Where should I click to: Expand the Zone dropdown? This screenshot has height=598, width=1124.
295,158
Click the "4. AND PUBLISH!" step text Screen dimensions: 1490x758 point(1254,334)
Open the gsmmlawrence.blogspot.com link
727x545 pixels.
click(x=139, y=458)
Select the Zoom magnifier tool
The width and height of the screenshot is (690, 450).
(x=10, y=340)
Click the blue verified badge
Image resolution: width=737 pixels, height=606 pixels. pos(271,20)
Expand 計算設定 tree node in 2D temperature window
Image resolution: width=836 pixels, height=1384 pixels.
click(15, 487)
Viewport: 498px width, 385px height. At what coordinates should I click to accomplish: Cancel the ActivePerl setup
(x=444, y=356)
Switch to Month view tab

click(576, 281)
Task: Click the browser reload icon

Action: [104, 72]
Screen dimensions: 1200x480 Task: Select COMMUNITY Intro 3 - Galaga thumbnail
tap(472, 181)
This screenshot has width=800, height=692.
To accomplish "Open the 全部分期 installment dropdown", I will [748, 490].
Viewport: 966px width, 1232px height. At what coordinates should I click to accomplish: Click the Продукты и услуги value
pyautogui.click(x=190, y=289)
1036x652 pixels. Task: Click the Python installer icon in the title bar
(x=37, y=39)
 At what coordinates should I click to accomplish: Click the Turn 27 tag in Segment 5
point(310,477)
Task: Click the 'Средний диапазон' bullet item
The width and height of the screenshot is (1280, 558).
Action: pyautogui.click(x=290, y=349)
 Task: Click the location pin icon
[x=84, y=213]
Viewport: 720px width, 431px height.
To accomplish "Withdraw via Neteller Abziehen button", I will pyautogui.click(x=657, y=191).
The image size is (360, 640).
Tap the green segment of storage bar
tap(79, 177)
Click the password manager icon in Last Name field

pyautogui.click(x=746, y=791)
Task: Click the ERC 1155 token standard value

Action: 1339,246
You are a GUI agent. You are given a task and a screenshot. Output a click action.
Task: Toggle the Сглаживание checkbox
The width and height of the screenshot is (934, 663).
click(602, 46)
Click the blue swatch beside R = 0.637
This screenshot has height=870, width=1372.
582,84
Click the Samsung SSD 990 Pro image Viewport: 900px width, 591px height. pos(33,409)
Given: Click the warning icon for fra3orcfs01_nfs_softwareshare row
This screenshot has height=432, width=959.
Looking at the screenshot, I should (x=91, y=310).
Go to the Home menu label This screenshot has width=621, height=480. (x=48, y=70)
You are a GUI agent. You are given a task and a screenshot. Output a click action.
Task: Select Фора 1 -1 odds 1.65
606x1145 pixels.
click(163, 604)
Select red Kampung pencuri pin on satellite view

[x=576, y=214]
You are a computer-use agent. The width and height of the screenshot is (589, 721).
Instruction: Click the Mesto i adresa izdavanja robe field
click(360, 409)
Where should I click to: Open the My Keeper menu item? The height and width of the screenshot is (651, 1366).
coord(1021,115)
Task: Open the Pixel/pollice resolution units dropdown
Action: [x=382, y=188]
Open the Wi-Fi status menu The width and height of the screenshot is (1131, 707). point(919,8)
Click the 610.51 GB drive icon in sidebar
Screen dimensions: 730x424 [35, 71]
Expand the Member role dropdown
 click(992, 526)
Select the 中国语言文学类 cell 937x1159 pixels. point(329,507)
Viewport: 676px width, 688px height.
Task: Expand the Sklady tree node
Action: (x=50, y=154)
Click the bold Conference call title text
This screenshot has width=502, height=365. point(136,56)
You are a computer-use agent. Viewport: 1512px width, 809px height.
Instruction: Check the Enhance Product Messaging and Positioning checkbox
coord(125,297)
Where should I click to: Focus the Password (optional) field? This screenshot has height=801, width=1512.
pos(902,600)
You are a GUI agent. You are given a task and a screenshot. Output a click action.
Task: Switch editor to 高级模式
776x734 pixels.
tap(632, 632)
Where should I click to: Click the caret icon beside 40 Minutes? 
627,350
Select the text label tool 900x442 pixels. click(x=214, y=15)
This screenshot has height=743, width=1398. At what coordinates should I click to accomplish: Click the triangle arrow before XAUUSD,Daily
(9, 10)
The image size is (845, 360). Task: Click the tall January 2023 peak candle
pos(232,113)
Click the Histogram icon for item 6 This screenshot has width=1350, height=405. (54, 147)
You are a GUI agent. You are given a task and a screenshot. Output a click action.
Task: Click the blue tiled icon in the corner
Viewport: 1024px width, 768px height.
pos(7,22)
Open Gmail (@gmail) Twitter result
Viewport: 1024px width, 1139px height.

======

Each line in which the string "label" is found must be copied from the data.

> _ANSWER SPACE_
Go to the Home menu label This screenshot has width=621, height=480. (x=48, y=70)
Select the text label tool 900x442 pixels. click(x=214, y=15)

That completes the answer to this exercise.